Over those four years on the ship, Nau met people from around the world. “I became so much more confident interacting with people from this experience and by the time I signed off my last contract, I realized that I could comfortably hold a conversation with anyone.” She added that these experiences would later flourish into an invaluable skillset in regards to her post-professional dance career.
While her current connection to dance is mostly through teaching classes and judging competitions, Nau retired from dancing professionally after those four years. “I knew it was time for the next stage of my life and career,” she said.
“I’ve not taken the ‘standard’ career path and I appreciate being able to share my experiences with current students in hopes that I can provide them with some helpful guidance as they move forward in their lives and careers.” Jennifer Nau
After a brief period working for fashion startups in New York City upon her return, Nau realized that she wanted to be in a more people-centered industry. Since then, she has worked in the highly competitive New York real estate market. All her hard work to build her client base, she added, paid off when she found a sector of the market that she was passionate about.
“I was lucky to find a niche within the industry that really resonated with me. I started helping students from universities across the country relocate to NYC after graduation, by doing this, I have been a guest speaker at over 50 colleges and universities educating students on the intricacies of the NYC rental and sales markets,” she said.
This led her to create Campus2City, helping students post-graduation relocate to major cities and the metro areas around New York, Chicago and Boston.
Over the past three years, her work with the Fordham Mentoring Program has kept Nau close to the Fordham community. “I’ve not taken the ‘standard’ career path and I appreciate being able to share my experiences with current students in hopes that I can provide them with some helpful guidance as they move forward in their lives and careers,” she said.
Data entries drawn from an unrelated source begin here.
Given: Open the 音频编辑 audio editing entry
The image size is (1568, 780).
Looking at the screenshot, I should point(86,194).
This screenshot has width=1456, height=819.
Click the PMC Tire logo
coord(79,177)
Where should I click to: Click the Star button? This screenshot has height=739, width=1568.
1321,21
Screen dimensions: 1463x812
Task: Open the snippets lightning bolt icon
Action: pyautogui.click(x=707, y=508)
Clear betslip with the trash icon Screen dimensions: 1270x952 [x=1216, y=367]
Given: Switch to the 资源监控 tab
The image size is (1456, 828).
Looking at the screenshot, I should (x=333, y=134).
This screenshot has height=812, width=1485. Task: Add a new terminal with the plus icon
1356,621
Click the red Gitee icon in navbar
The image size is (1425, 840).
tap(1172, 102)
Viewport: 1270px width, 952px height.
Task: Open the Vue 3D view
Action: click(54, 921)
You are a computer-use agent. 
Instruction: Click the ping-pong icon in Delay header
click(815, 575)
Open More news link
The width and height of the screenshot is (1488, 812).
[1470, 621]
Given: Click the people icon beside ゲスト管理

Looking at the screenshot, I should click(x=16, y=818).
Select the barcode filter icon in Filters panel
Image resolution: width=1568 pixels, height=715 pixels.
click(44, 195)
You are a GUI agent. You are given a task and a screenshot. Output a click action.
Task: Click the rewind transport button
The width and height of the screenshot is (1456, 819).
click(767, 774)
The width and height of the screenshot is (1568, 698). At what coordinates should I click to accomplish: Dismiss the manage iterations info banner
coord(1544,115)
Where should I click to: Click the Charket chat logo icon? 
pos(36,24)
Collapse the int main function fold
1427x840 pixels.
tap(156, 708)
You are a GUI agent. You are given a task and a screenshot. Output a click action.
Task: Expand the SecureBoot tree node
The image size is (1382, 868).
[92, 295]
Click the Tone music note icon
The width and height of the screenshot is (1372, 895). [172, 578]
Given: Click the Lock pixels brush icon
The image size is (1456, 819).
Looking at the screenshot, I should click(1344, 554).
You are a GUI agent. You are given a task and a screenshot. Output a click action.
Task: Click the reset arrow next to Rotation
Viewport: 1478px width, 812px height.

Her best advice to students and members of The Observer alike would be to understand the success that a Fordham education brings. “The values, work ethic, and creative thinking skills that you are developing during this time in your life will be invaluable as you enter the real world,” she added. “You will use the information you learned from the core curriculum classes more than you anticipate, and it will help you show how much of a well-rounded person you are.”
Through her time at Fordham and as an editorial board member of The Observer, Nau expressed that she learned the values of hard work and time management firsthand. “Life is about the journey, not the destination. The sign that hung above my bedroom door while living in McMahon read, ‘Always be a “yes” before “no” person,’” she said. “Say yes to new opportunities, new challenges, and new experiences. You’ll be very glad that you did!”